Manufactured by China Railway Shanhaiguan Bridge Group, the unit was transported from Guangzhou to Stockholm.

The 45 m-wide bridge was welded to two pontoons, which were lifted by the semi-submersible heavy lift vessel Zhen Hua 33 for the journey from China.

At 227 m long, the ship was the biggest vessel ever to visit the Swedish capital, said GAC, which added that the shipment exceeded the Stockholm Archipelago’s width restriction of 32.28 m by more than 20 m.

“Faced with a seemingly impossible task, we began by researching the ship’s specifications – engine power, rudder type, wind trap, bow and stern thrusters, and so on,” said Björn Fischer, deputy managing director at GAC Sweden. “We then shared [this information] with the Swedish Maritime Administration (SMA) to enable them to create a model to find a way to handle the passage with the help of simulator technology. The results of that exercise were not ready when the Zhen Hua 33 left China on January 2, as the first available simulation slot was less than three weeks before the ship’s estimated arrival in Stockholm on February 17.”

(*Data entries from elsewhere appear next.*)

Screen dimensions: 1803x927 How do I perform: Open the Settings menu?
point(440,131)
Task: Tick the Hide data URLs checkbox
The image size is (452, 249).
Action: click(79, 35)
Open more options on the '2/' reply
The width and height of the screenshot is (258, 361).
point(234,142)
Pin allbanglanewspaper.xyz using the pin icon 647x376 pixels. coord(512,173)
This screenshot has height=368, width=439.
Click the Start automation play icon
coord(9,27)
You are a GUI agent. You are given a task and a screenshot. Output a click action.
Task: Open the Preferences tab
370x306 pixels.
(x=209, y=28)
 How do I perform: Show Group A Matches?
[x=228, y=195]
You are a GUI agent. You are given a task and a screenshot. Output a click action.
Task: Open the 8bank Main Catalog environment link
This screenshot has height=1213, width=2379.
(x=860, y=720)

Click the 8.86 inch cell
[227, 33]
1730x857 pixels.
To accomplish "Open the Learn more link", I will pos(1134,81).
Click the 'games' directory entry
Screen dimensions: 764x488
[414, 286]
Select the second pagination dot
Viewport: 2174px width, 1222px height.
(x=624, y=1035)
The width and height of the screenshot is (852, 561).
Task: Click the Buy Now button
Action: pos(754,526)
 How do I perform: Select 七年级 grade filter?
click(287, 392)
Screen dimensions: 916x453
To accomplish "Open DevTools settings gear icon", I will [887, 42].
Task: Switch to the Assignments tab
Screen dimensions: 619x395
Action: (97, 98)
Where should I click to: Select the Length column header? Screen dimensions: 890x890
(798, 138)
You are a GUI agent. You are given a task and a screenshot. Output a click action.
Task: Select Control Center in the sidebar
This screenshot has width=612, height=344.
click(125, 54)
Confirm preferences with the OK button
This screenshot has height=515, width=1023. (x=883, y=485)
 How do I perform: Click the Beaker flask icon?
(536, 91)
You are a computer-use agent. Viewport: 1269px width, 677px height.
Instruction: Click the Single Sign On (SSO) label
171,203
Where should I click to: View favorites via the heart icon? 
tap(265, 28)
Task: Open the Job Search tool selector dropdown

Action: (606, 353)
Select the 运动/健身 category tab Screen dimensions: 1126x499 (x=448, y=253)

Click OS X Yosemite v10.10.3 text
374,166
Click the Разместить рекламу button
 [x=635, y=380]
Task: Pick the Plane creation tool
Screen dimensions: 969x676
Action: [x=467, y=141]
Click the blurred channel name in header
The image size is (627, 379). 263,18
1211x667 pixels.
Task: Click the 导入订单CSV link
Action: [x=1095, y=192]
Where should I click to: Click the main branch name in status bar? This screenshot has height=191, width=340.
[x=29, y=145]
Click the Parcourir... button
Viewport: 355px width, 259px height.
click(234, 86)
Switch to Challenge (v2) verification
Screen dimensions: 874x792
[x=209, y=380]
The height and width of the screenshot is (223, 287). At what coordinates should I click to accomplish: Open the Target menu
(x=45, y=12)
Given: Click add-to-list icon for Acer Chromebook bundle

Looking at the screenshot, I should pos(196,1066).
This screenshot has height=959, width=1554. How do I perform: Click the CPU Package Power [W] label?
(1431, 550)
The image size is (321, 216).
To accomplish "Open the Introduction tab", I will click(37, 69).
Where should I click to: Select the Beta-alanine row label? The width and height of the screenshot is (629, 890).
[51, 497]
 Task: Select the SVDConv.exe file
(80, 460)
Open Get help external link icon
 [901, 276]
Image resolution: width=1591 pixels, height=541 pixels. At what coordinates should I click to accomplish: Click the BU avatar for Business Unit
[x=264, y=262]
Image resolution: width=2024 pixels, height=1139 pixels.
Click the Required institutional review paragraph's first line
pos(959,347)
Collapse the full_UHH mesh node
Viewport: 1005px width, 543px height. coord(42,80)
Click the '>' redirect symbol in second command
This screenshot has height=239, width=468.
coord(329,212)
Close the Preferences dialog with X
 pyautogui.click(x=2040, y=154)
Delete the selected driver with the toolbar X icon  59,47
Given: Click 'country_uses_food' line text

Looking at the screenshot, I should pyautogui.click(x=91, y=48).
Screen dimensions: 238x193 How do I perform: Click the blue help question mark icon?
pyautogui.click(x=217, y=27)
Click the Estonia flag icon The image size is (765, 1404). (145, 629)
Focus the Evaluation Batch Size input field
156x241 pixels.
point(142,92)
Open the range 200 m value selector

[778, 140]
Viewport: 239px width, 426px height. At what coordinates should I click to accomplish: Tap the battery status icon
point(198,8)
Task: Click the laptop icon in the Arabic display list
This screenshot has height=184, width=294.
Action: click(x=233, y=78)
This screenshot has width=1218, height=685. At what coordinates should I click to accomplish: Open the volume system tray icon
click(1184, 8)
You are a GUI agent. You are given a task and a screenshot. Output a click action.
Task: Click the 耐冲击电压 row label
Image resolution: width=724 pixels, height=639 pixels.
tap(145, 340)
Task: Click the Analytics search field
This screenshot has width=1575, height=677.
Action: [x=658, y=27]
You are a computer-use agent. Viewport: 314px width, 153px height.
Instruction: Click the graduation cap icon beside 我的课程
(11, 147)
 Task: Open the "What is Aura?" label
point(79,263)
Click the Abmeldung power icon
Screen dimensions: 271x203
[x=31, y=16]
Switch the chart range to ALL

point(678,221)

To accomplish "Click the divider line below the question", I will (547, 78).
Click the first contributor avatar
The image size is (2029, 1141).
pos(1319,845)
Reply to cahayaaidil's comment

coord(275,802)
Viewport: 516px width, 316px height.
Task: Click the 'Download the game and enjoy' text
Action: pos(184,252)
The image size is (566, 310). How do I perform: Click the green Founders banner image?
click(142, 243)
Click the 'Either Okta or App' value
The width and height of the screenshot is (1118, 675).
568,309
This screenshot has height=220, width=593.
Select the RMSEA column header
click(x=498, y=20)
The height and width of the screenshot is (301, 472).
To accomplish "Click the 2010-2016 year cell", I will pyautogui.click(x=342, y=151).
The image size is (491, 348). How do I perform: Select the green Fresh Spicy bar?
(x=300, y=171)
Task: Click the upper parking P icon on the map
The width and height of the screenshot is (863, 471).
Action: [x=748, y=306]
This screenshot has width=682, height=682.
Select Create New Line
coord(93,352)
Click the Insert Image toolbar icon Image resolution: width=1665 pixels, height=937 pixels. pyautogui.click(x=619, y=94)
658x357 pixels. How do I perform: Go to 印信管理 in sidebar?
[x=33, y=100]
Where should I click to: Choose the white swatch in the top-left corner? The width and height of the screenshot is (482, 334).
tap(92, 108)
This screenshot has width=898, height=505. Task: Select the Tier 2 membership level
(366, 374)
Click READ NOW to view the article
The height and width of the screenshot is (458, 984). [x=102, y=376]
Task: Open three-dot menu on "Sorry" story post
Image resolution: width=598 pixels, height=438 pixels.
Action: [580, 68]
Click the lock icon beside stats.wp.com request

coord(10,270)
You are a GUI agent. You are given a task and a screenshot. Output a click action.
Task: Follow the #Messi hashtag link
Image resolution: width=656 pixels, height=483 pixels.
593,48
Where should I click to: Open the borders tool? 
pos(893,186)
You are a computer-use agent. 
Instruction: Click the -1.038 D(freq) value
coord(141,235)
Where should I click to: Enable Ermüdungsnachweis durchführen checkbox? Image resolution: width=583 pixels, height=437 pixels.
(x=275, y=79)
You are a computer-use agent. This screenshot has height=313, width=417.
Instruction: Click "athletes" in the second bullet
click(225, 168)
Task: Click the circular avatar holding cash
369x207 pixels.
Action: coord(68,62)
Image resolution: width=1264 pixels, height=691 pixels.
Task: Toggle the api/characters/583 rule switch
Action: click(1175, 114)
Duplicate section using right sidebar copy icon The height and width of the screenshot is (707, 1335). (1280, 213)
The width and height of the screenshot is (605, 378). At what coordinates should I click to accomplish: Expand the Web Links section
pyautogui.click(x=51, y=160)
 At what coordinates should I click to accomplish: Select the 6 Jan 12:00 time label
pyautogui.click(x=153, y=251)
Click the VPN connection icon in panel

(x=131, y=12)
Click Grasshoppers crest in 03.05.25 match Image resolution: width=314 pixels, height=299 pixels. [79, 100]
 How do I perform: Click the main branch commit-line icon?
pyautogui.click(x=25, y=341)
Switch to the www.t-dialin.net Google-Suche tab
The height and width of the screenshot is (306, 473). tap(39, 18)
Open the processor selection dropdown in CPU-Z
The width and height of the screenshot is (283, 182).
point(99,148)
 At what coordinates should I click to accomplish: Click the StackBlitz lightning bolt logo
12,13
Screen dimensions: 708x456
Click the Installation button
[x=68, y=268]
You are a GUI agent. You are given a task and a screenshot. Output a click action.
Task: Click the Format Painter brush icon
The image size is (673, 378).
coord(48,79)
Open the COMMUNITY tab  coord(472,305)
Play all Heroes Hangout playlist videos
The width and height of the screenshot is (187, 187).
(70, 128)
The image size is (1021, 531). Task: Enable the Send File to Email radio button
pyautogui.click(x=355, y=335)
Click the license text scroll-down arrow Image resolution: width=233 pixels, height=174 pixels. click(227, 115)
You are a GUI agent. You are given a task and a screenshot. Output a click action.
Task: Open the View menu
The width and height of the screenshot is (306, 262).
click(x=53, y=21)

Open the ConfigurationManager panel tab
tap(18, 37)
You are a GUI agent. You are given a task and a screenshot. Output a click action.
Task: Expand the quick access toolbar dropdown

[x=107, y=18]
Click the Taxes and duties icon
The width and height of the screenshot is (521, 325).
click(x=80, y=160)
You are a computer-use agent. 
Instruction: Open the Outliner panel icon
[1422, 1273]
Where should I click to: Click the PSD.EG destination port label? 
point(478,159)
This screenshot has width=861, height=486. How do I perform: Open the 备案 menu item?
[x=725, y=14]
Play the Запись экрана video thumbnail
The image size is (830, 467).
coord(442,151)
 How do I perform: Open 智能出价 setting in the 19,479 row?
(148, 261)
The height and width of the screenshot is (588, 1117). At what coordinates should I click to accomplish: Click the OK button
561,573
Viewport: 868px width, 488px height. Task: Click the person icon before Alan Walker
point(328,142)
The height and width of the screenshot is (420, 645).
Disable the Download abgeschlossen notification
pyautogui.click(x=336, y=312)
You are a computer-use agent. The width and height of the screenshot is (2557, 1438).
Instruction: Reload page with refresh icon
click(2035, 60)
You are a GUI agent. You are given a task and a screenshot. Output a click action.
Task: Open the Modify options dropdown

With the SMA simulation outcome pending, the GAC Sweden team met with the construction company and receiver, Skanska Sverige, COSCO Shipping Lines (Sweden) and tugboat company Marin & Haverikonsult, to plan the unloading operation.

The team also started work on arranging various permits with the Swedish Transport Agency and the port authority.

Less than two weeks before the ship’s estimated time of arrival, the SMA permit was received, with conditions: wind speed of no more than 10-12 m/s, minimum 1 nautical mile visibility, daylight navigation and two pilots.

With all the permits in hand, a new challenge hit. Bad weather – with waves more than 9 m high in the Bay of Biscay – forced the ship to anchor off the southern coast of Spain until conditions improved.

The ship arrived in Stockholm almost a month late. According to Erik Eriksen, director/partner at COSCO Shipping Lines (Sweden), the passage through the archipelago and the unloading operation went according to plan.